Im Rahmen der Veröffentlichung von "Vintage"-Artikeln auf meinem Blog über jene einfachen Dinge, die mich in meiner Kindheit glücklich gemacht haben, werde ich mich nun auf eine Reihe von Zug-Cutouts konzentrieren, die 1982 von Editorial Roma unter der Reihe "Maxims Trenes" veröffentlicht wurden. Tatsächlich umfasste es insgesamt acht Zugausschnitte, die alle spanischen Lokomotiven entsprachen (daher ihre Einzigartigkeit), gedruckt auf acht Blättern auf Couché-Papier. Die Maße dieser Platten betrugen jeweils 40 cm Länge und 27 cm Breite. Ihr Verkauf war gemeinsam, die acht Blätter wurden in einer Blisterpackung aus transparentem Plastik präsentiert, obwohl diese Blätter in einigen Buchhandlungen einzeln verkauft wurden.

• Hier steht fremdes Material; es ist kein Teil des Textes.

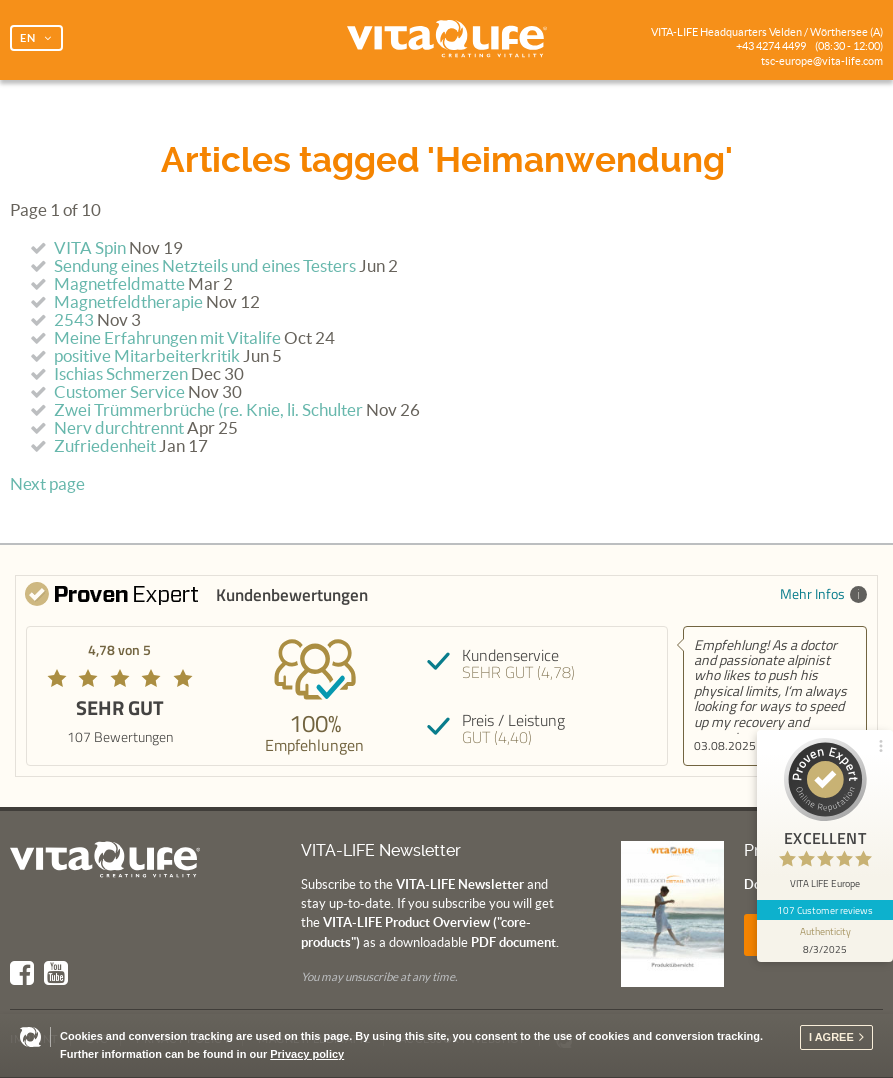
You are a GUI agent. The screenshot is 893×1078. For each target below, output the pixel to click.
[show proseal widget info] (825, 941)
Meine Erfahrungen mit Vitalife (167, 338)
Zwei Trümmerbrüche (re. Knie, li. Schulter (208, 410)
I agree (831, 1037)
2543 (74, 320)
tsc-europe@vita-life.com (822, 61)
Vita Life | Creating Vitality (447, 40)
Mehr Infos (823, 593)
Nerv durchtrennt (119, 428)
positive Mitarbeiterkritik (147, 356)
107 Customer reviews (825, 910)
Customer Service (119, 392)
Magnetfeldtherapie (128, 302)
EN (28, 38)
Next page (47, 484)
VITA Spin (90, 248)
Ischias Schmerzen (121, 374)
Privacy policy (307, 1054)
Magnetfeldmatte (119, 284)
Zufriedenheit (105, 446)
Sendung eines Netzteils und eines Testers (205, 266)
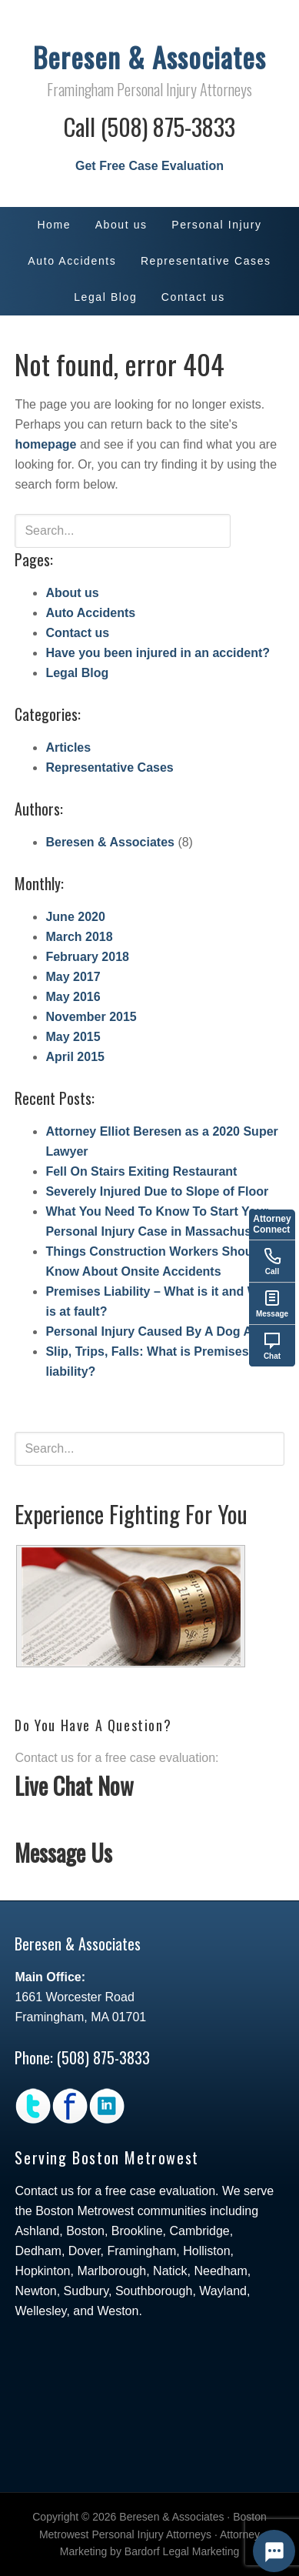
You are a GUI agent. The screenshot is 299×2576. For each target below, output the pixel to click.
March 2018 (78, 936)
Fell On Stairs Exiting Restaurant (141, 1171)
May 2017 (72, 976)
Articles (68, 747)
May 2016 (72, 996)
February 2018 (87, 956)
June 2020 (75, 916)
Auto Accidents (90, 612)
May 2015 (72, 1036)
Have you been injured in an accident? (157, 652)
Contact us (77, 632)
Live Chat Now (74, 1785)
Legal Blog (76, 672)
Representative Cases (109, 767)
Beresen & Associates (149, 56)
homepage (45, 444)
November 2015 (90, 1016)
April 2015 (74, 1056)
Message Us (63, 1852)
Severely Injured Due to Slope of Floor (156, 1191)
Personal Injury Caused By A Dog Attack (163, 1331)
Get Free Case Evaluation (149, 165)
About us (71, 592)
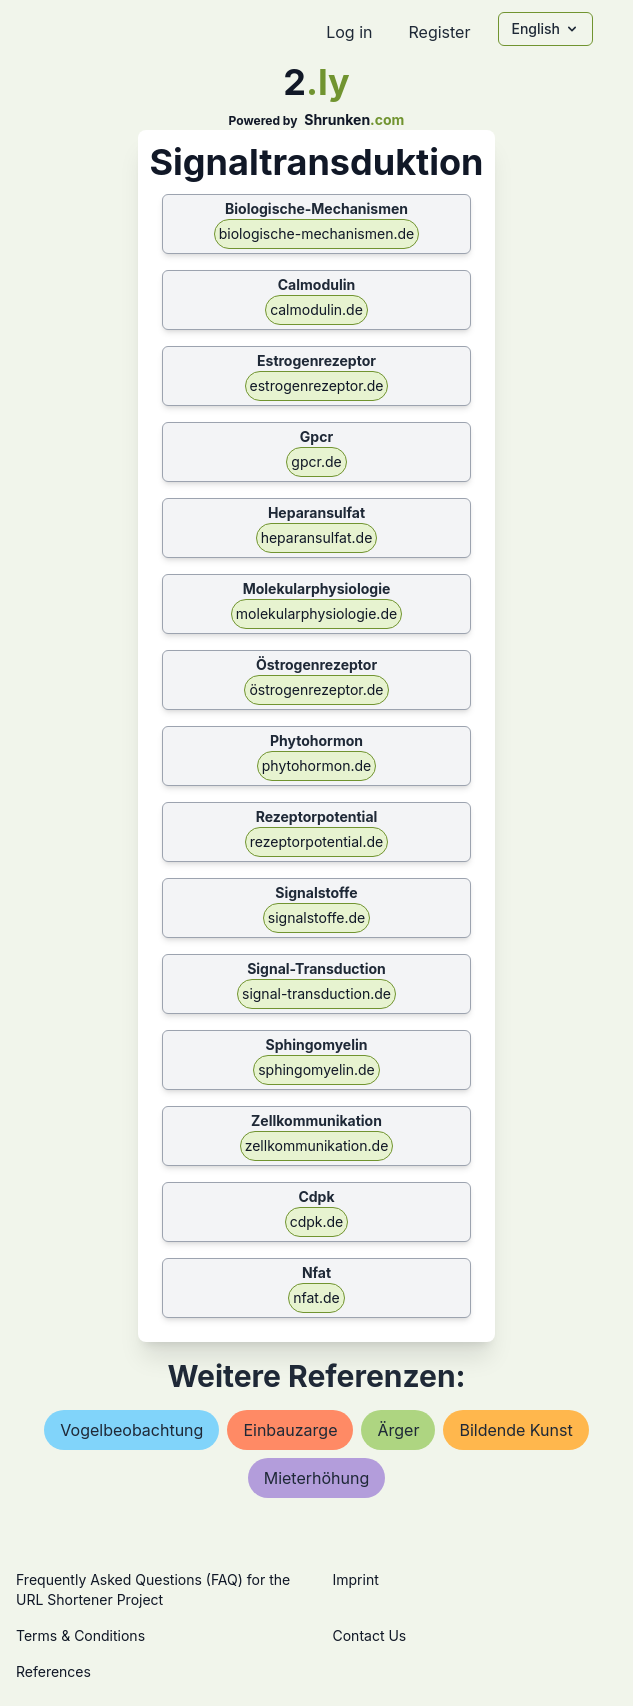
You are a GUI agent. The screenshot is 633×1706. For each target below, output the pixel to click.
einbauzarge (290, 1430)
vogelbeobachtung (131, 1430)
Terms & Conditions (80, 1635)
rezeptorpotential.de (316, 841)
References (53, 1671)
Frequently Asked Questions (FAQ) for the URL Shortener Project (153, 1589)
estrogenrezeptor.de (317, 385)
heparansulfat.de (317, 537)
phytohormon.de (316, 765)
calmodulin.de (316, 309)
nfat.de (316, 1297)
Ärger (398, 1430)
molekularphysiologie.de (316, 613)
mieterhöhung (317, 1478)
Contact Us (370, 1635)
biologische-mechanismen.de (316, 233)
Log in (349, 32)
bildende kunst (515, 1430)
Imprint (356, 1579)
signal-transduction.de (316, 993)
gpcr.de (316, 461)
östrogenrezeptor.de (316, 689)
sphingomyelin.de (316, 1069)
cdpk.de (317, 1221)
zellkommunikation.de (317, 1145)
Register (439, 32)
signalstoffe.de (316, 917)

So war es bei einer Buchhandlung, die neben meiner Schule in Barcelona lag. Eines Nachmittags, als ich den Unterricht verließ und mit meiner Mutter in die Buchhandlung ging, um Schulsachen zu kaufen, war ich so überrascht, als im Schaufenster der Buchhandlung so eine Drucke standen und ich meine Mutter bat, sie mir zu kaufen. Der Erfolg unter den Kindern dieser Ausschnitte war so groß, dass nur dieses Blatt mit dem RENFE-Serie 304 Rangiertraktor noch in der Buchhandlung verblieb. Ich war erst etwa sechs Jahre alt, und meine Mutter bezweifelte, ob ich den Ausschnitt zusammenbauen könnte; am Ende stimmte sie meinem Wunsch zu und kaufte ihn für mich.
Ich erinnere mich nicht mehr an den Preis des Ausschnitts, aber ich erinnere mich an die extreme Schwierigkeit, ihn zusammenzubauen. Mein Vater war es, der die Stücke ausgeschnitten hat, da es für einen Sechsjährigen vielleicht zu schwierig war, sie präzise zu schneiden. Das Problem war, dass das Papier, auf dem der Ausschnitt gedruckt war, nicht genügend Konsistenz hatte. Sobald die Stücke geschnitten waren, mussten die Wimpern gefaltet und mit Kleber verklebt werden. Je nach verwendeter Leimart neigte das Papier des Ausschnitts dazu, sich zu biegen. Ich erinnere mich, dass ich den normalen Kleber der Pritt-Marke für den Zusammenbau verwendet habe, aber die Teile neigen dazu, sich beim Kleben abzulösen, da diese Art von Zahlung so wenig widerstandsfähig ist. Wenn Schlagkleber verwendet wurde, könnte das Papier, auf dem dieser Ausschnitt gedruckt wurde, beschädigt werden und dazu neigen, sich zu falten zu neigen. Ein Problem, das analog zu den Ausschnitten von Pappfiguren wie Quadraten oder Rechtecken ist, die im Plastikunterricht im selben Schuljahr als Hausaufgaben zusammengesetzt werden mussten. Die Erfahrung zeigte, dass bei Ausschnitten gilt: Je dicker der Karton verwendet wird, desto besser, ebenso wie ein guter Kleber mit Konsistenz. Mit mehr Trauer als Ruhm habe ich schließlich den Ausschnitt dieser Lokomotive zusammengebaut, obwohl ihr letztes Aussehen eher dem eines Churro ähnelte, mit überall Klebeflecken. Vielleicht hätte ein Erwachsener es viel besser fertiggestellt. Ich möchte auch nicht sagen, dass diese Ausschnitte für Kinder gedacht waren, sondern für die Allgemeinheit, denn falls ja, war ihre Montage für ein Kind extrem schwierig. (Quelle: www. oscar440.blogspot.co)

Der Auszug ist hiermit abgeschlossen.